Task objective =
Given the records underneath, please repeat exactly the lines from the line with "Given: Toggle the Instagram overlay switch" through the line with "Open the Google bookmark in bookmarks bar", passing over any picture.

Data records =
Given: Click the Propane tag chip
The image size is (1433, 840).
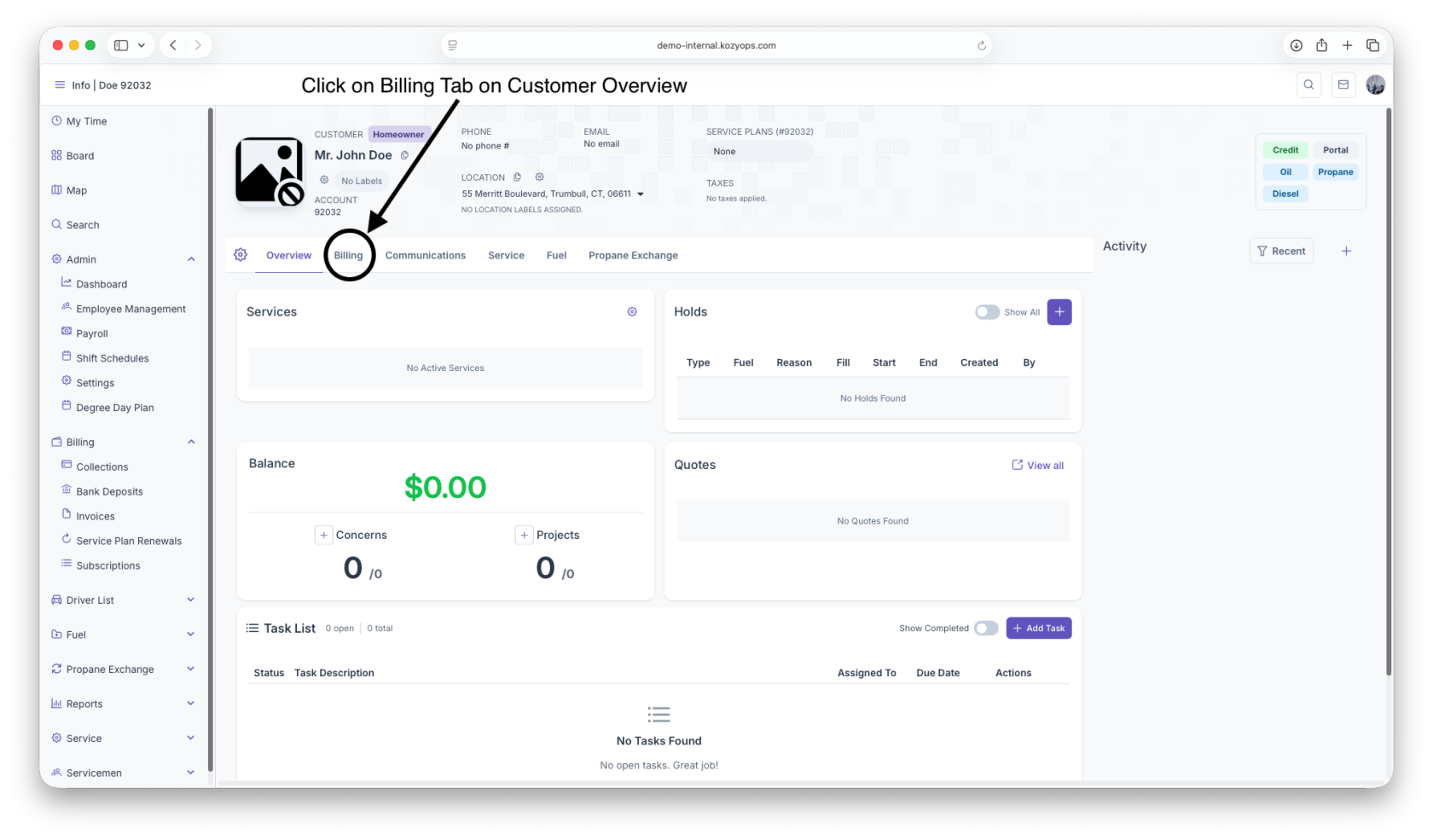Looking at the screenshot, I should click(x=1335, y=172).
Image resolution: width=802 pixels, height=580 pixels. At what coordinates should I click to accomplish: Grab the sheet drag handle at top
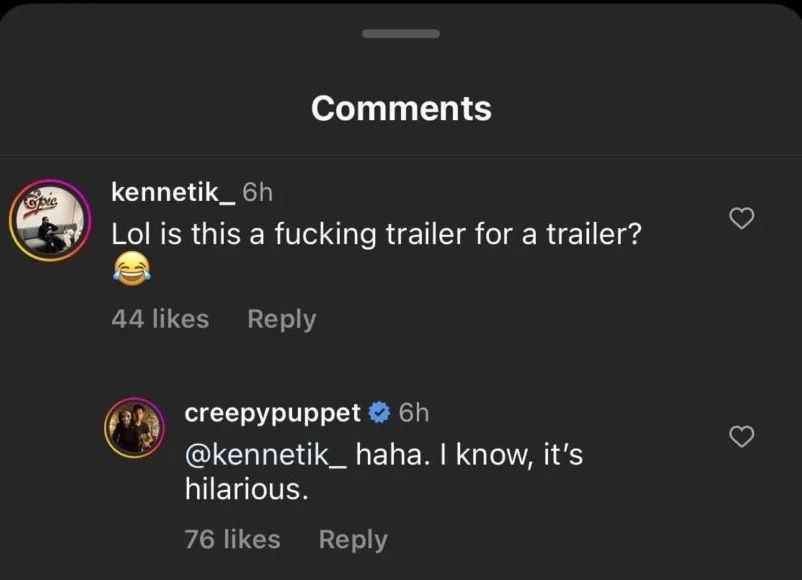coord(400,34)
...
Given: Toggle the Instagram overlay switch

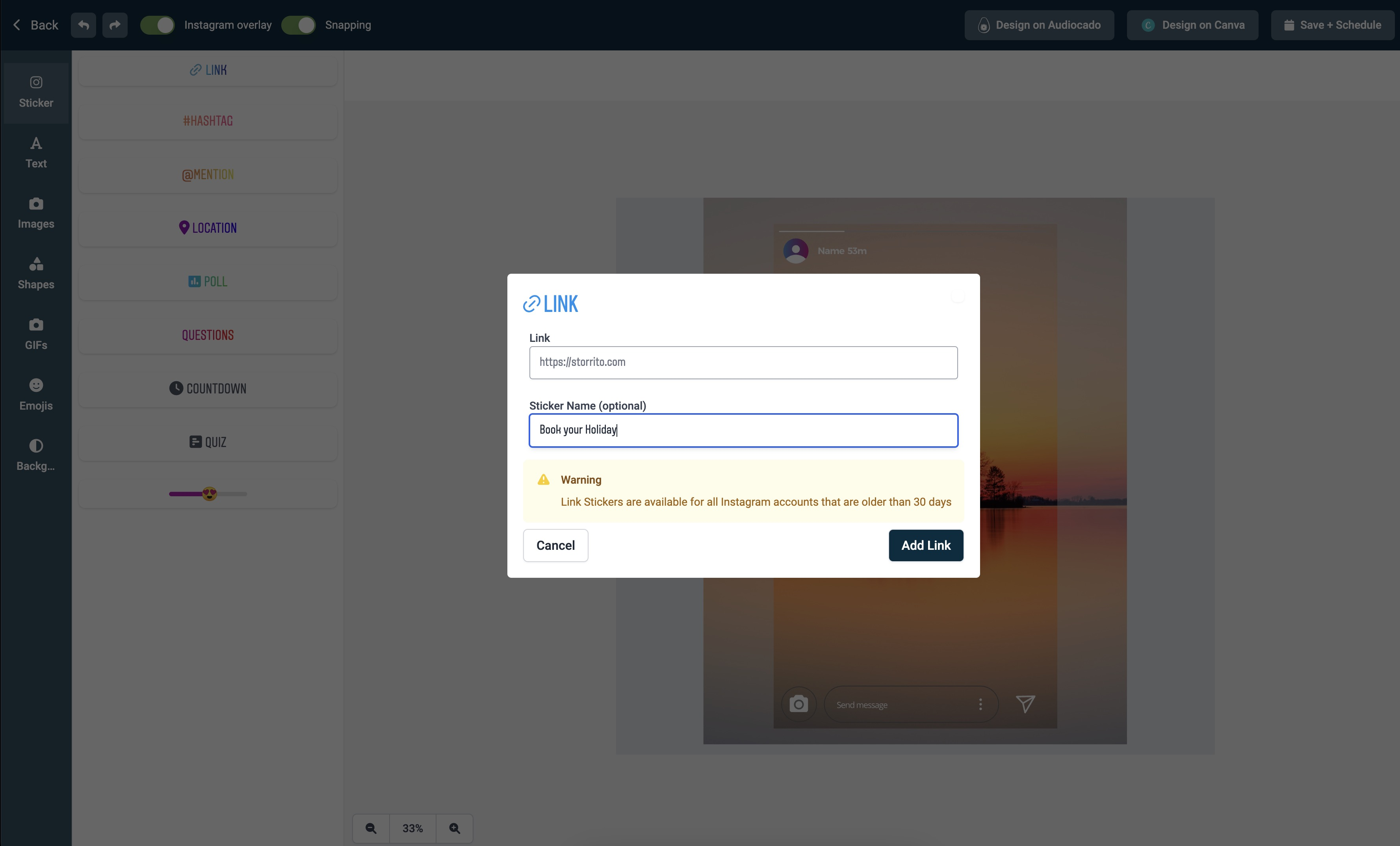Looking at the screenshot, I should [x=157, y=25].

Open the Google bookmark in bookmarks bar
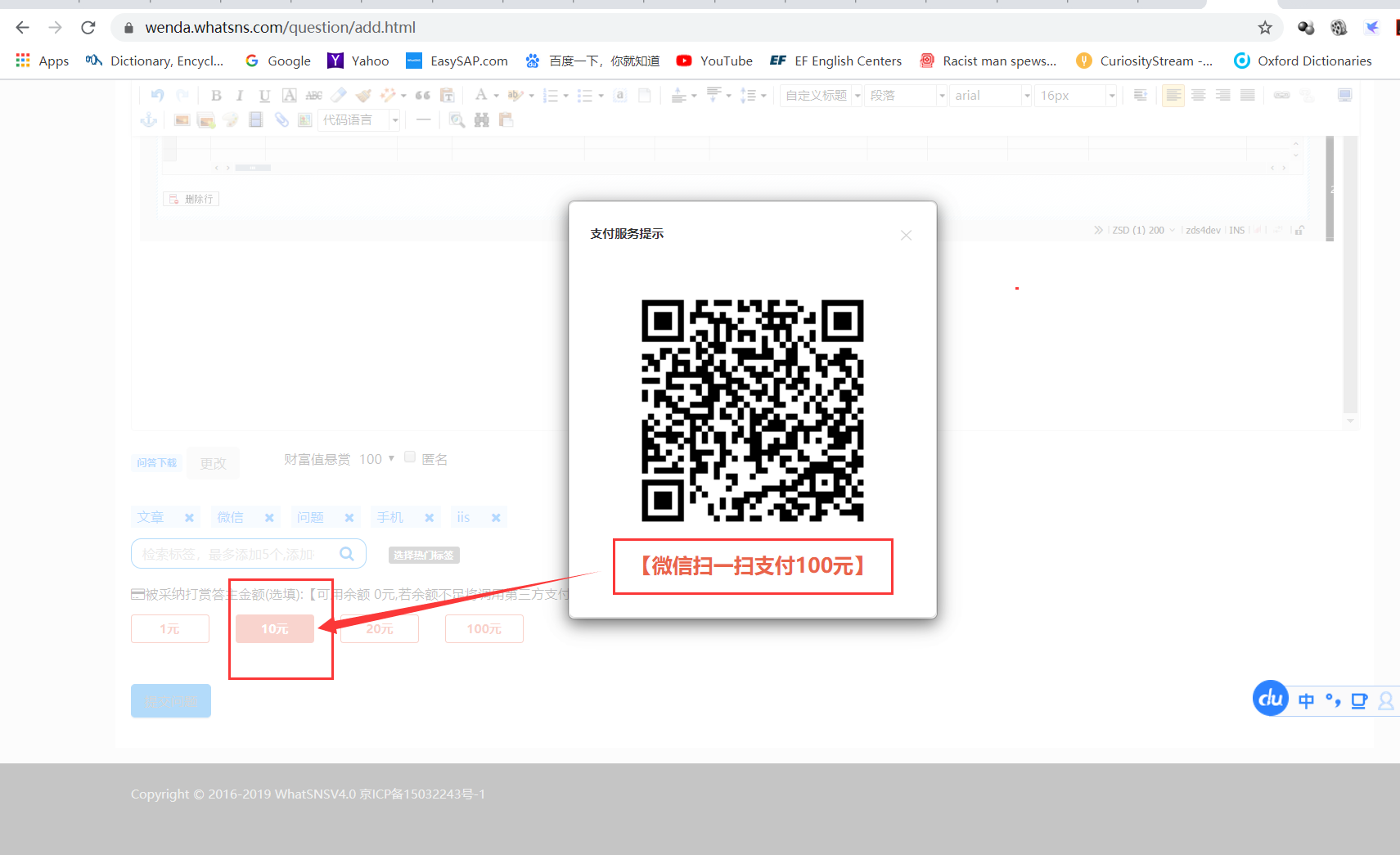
...
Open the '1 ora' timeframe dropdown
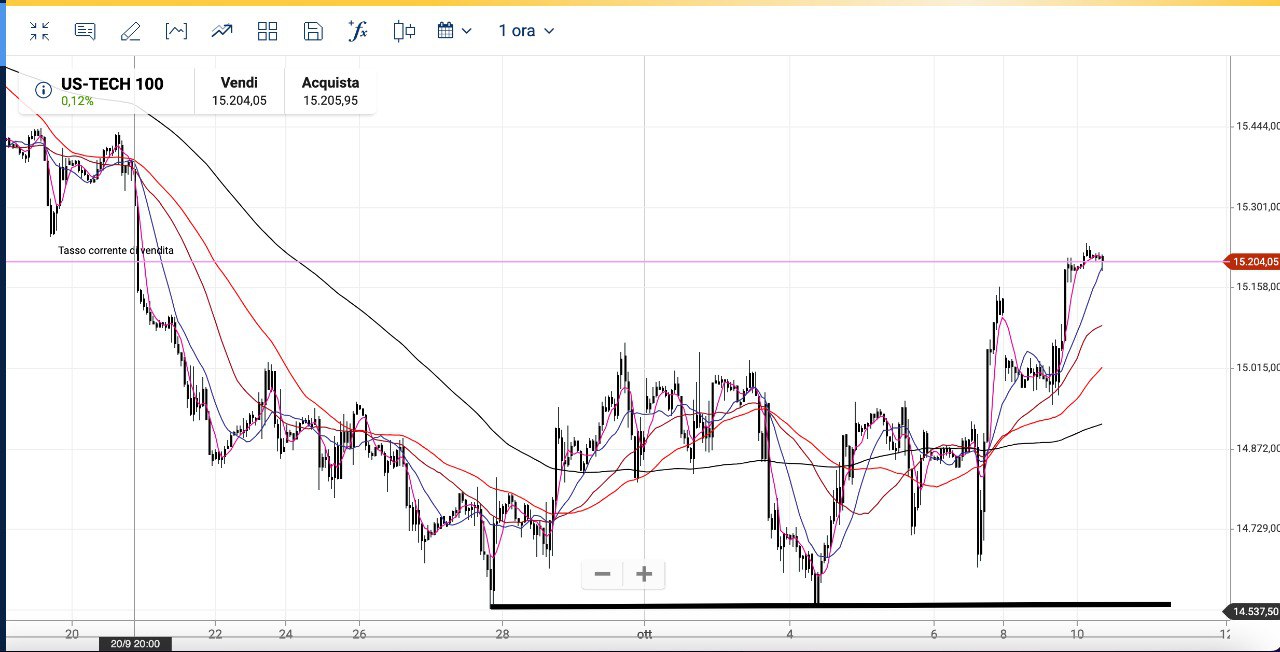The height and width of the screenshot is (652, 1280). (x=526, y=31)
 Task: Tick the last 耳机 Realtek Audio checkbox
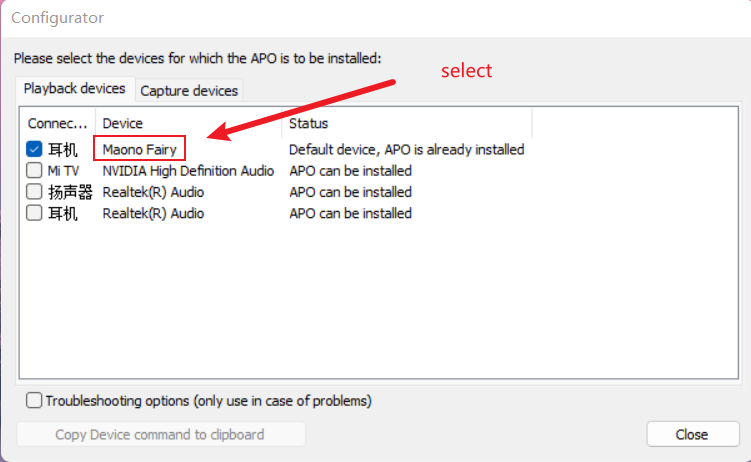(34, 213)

Written answer =
Given: Toggle the Instagram overlay switch

Looking at the screenshot, I should [x=157, y=25].

Open the Google bookmark in bookmarks bar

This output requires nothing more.